TASK DETAILS: From the first line of the data below, repeat each line exactly until you reach the line with "Click the yellow"; include that line too.

AVAILABLE DATA:
════════
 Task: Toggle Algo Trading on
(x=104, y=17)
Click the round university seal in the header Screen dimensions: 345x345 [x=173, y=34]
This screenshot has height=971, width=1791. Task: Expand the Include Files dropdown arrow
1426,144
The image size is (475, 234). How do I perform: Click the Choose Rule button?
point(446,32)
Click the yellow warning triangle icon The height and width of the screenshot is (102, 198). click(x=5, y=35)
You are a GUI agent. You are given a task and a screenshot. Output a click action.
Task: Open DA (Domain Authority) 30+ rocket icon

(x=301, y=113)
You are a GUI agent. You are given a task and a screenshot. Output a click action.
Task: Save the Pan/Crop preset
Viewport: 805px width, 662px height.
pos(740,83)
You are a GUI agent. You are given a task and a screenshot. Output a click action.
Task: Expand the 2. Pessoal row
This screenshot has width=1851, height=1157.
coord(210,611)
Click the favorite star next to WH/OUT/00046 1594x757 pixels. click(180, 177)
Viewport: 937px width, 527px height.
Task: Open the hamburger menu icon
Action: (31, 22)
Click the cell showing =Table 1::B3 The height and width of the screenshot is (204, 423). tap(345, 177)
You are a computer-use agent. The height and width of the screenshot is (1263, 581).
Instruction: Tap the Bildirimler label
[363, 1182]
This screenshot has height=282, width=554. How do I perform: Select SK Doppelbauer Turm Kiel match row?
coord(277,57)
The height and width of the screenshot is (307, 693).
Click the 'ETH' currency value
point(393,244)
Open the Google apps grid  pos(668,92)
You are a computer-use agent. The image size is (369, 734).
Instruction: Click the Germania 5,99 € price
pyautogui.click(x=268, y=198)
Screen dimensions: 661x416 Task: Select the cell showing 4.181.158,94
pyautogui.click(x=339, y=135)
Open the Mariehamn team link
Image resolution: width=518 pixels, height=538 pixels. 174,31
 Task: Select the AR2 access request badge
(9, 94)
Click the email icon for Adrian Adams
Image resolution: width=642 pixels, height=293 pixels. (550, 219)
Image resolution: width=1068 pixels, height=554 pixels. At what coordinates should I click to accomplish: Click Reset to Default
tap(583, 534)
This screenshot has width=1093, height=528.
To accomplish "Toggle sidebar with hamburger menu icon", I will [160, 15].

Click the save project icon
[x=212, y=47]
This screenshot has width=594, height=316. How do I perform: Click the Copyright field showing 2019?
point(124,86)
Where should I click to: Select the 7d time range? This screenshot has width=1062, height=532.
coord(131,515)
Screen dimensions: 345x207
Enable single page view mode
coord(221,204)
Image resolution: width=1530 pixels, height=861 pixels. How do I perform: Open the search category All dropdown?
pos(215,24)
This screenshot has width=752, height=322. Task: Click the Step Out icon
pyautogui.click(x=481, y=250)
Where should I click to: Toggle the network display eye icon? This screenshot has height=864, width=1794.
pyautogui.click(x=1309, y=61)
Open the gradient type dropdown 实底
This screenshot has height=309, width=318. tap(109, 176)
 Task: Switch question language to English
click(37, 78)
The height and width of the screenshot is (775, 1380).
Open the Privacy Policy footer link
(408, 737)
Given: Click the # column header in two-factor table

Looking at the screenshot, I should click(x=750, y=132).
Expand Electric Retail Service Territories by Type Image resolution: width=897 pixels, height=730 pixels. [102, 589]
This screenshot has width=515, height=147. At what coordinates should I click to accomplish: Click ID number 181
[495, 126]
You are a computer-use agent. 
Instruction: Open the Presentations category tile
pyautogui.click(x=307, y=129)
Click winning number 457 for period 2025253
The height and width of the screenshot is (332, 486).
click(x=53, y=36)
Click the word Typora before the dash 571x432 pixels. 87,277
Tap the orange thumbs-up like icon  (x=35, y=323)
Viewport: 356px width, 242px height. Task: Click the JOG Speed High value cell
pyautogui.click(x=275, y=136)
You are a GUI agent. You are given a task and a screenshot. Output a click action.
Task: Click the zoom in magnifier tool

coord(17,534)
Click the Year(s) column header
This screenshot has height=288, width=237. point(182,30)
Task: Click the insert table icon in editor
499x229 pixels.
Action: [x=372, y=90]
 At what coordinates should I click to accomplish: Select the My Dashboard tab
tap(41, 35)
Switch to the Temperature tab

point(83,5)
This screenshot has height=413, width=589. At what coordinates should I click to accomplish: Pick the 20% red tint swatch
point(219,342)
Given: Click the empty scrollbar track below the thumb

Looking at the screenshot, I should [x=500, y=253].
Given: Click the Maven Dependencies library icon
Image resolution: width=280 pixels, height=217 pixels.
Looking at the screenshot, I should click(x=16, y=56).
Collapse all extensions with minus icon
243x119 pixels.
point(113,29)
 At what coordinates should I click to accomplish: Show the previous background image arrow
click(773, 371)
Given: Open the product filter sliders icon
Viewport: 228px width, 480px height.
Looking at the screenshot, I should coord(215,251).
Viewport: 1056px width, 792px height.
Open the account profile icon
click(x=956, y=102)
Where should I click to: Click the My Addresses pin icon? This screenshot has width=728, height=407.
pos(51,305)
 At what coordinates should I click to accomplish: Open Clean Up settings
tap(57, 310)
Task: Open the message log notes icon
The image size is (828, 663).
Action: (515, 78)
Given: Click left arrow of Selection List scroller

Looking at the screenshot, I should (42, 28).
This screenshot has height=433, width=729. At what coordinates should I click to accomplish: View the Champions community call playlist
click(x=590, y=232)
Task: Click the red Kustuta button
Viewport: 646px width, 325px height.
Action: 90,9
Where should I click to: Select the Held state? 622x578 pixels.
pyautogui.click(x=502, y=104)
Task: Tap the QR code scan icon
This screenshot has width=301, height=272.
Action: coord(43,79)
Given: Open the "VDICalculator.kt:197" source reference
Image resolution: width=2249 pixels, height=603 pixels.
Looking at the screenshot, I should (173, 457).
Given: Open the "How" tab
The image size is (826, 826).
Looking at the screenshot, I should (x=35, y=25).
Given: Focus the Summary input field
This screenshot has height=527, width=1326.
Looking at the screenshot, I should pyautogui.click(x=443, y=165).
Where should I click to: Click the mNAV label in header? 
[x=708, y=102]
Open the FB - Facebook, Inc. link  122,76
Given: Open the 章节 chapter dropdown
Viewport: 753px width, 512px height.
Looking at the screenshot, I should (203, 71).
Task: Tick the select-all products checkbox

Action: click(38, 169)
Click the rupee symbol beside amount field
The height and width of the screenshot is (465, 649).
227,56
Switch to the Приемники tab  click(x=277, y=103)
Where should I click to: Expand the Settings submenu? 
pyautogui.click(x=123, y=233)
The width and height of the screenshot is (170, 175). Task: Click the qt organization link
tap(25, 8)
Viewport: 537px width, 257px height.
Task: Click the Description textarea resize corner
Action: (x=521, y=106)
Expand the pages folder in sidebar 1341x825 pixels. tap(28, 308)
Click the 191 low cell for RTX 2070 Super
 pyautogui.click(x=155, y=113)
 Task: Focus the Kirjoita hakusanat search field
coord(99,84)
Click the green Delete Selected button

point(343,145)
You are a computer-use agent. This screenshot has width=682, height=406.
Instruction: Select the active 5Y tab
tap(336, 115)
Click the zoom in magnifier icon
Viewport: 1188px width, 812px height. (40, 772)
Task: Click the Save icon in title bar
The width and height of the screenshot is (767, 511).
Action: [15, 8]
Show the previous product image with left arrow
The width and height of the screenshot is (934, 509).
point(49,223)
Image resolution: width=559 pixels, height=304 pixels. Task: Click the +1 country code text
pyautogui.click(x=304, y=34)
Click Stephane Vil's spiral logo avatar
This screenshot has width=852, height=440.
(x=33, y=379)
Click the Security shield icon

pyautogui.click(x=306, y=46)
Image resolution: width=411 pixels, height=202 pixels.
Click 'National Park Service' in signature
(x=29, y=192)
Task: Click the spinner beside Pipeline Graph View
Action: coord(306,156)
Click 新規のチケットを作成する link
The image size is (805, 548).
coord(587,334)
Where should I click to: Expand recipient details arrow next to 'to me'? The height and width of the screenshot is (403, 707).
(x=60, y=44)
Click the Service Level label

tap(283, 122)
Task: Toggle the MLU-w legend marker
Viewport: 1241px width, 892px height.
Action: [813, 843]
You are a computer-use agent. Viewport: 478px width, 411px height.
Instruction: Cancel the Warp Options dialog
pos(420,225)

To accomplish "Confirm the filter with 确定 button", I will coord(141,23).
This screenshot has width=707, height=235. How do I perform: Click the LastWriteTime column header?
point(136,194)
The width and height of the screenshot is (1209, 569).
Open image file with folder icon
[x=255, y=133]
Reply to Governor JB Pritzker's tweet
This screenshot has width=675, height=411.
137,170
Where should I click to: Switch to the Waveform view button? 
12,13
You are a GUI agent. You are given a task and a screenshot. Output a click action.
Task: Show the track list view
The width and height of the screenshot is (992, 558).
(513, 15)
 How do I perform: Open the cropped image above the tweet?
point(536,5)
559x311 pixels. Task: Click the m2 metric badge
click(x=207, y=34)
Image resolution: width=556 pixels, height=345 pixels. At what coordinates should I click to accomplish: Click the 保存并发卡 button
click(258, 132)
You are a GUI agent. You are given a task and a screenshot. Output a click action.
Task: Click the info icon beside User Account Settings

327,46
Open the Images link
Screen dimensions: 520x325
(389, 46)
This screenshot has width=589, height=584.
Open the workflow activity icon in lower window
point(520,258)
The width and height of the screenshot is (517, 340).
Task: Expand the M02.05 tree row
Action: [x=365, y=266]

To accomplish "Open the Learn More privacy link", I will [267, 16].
════════
ANSWER TO THE PROBLEM:
 Task: Toggle Algo Trading on
(x=104, y=17)
Click the round university seal in the header Screen dimensions: 345x345 [x=173, y=34]
This screenshot has height=971, width=1791. Task: Expand the Include Files dropdown arrow
1426,144
The image size is (475, 234). How do I perform: Click the Choose Rule button?
point(446,32)
Click the yellow warning triangle icon The height and width of the screenshot is (102, 198). click(x=5, y=35)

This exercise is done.